If we want to engage these issues from a Christian perspective, we need to understand what wealth and poverty are — and what Scripture teaches about them.

How do we define wealth and poverty?

Wealth and poverty are the concepts we use to measure the presence or absence of material goods. I talk in greater depth about wealth and poverty in Every Good Thing. But as we’ll see, defining “wealth” and “poverty” might not be as easy as we might think.

What is wealth? What is poverty? How do we determine if we are rich or poor? Although these may seem like easy questions, the more thought we give to them, the harder they are to answer in an objective manner. Material wealth and poverty are typically determined within a certain context, relative to our immediate or cultural proximity and era. We’re not saying that everyone gets to make up their own definitions of wealth and poverty; rather, we’re saying that how we measure wealth and poverty is affected by when and where we live.

For example, by almost every conceivable material measurement, the average person living at the government-defined poverty level in the United States in the 21st century has a better (that is, more wealthy) life than the vast majority of individuals who lived in the first century. This is not because there are more or fewer wealthy or poor people living in either time period; it’s because we’re comparing different eras. So, while a dictionary may define wealth as the presence of material abundance and affluence and poverty as having few or no material possessions, it’s important to understand that these concepts are, necessarily, relative measurements.

The Bible describes each of these conditions (wealth and poverty) as both a blessing and a curse.

What does the Bible teach about wealth and poverty?

Of course, given a choice, most people would choose wealth over poverty, regardless of how the status is measured. I know I would. Yet it’s interesting to note that the Bible describes each of these conditions as both a blessing and a curse. Let’s consider wealth first. Moses taught Israel,

Remember the Lord your God, for it is he who gives you power to get wealth. (Deuteronomy 8:18)

If God enables us to attain wealth, it must be a blessing. Scripture is full of examples of godly rich people — such as the patriarchs, Job, David, Solomon and Joseph of Arimathea, among others. Since God is the source of wealth, and given the examples in Scripture of rich individuals who love God, it would seem honorable to desire wealth, if not to view wealth as a mark of godliness.

Yet the Bible’s teachings on wealth are not always quite so positive.

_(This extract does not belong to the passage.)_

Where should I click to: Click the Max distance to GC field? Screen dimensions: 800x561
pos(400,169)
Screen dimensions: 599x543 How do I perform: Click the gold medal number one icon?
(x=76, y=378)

For instance, in an often-cited verse, Jesus said,

It is easier for a camel to go through the eye of a needle than for a rich person to enter the kingdom of God. (Matthew 19:24)

Similarly, in the parable of the Sower, Christ taught that the cares of this world, including wealth, will prevent some people from entering heaven (see Matthew 13:7, 22). The Bible offers many examples of the ungodly rich: the apostate kings of Israel and Judah; Nabal; and several wealthy individuals who appear in Jesus’ ministry, including the rich young man (Matthew 19:16-26) and the rich man in the Lazarus parable (Luke 16:19-31) — both of whom chose wealth over a right relationship with God. Perhaps having wealth, then, is not as desirable as we first thought.

Poverty is an equally difficult concept to pin down in Scripture. While few modern Christians in Western culture would volunteer for a life of poverty, this is apparently exactly what Jesus’ disciples did, as they willingly “left everything and followed [Jesus]” (Matthew 19:27). Jesus also taught,

Blessed are you who are poor, for yours is the kingdom of God. (Luke 6:20)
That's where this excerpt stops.